You are asked to filter the data below and copy every line holding "section".

=== Begin Enclosure ===

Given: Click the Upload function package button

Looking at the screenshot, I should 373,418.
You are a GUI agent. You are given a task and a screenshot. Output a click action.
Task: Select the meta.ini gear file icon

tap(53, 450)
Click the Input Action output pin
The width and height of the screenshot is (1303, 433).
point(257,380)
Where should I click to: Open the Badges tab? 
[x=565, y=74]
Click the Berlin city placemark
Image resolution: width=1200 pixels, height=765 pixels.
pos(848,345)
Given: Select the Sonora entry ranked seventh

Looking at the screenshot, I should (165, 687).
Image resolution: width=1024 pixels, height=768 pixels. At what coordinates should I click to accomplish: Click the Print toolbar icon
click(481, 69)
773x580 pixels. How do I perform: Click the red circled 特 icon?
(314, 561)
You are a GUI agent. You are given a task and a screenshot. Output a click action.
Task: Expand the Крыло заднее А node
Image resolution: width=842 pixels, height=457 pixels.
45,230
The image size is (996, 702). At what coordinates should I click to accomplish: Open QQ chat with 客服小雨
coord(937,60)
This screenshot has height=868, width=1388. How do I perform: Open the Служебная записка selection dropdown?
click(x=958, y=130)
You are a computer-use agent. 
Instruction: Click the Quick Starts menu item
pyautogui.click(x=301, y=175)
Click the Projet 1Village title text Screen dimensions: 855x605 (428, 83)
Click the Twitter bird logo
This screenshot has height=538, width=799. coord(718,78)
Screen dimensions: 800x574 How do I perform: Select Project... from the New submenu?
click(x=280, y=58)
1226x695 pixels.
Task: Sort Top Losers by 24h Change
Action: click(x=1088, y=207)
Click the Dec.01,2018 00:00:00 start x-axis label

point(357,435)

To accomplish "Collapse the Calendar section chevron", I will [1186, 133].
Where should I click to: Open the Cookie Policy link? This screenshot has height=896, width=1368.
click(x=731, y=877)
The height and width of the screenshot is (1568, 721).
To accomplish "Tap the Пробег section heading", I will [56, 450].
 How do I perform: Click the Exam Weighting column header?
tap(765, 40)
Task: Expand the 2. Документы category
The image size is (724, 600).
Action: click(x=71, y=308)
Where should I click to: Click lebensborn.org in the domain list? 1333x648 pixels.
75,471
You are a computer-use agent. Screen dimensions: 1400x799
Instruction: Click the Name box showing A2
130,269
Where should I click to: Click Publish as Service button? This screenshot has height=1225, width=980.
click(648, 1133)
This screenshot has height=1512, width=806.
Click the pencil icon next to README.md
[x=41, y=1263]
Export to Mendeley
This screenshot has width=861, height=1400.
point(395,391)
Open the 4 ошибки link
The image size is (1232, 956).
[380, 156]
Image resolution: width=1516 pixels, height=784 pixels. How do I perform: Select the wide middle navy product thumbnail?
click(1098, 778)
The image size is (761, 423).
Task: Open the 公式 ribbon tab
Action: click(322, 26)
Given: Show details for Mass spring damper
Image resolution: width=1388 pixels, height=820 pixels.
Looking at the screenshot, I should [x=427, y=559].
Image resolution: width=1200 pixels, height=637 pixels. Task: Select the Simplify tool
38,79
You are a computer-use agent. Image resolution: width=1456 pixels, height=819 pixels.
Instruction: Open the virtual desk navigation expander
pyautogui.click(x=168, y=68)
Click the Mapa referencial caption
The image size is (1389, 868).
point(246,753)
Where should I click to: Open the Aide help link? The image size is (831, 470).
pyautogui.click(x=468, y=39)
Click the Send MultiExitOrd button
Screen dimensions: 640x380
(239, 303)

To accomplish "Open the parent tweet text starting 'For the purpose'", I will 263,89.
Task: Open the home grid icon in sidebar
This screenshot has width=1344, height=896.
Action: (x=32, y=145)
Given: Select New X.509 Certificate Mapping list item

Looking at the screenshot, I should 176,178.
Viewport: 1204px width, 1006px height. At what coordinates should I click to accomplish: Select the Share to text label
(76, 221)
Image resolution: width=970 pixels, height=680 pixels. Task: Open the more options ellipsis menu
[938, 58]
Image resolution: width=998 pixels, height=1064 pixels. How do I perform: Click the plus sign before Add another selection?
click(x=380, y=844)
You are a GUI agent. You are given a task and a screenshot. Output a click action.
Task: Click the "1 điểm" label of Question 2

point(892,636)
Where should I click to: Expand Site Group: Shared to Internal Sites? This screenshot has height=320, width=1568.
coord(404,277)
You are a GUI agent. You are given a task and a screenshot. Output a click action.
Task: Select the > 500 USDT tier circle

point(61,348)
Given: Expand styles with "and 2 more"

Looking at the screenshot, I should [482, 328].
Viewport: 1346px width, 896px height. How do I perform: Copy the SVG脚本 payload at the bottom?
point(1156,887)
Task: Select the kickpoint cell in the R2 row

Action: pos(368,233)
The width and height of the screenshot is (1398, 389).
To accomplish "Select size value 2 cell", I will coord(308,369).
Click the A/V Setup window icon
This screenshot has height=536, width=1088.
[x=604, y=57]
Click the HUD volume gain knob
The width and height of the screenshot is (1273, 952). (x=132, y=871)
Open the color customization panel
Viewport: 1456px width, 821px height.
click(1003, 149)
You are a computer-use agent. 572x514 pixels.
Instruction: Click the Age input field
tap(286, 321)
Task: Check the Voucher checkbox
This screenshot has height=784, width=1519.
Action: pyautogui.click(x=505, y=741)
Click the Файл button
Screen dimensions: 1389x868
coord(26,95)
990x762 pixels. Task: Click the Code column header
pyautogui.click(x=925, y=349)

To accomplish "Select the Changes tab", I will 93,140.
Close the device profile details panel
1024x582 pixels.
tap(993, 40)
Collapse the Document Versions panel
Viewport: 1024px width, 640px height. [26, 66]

=== End Enclosure ===

__Output__:
To accomplish "Collapse the Calendar section chevron", I will [1186, 133].
To accomplish "Tap the Пробег section heading", I will [56, 450].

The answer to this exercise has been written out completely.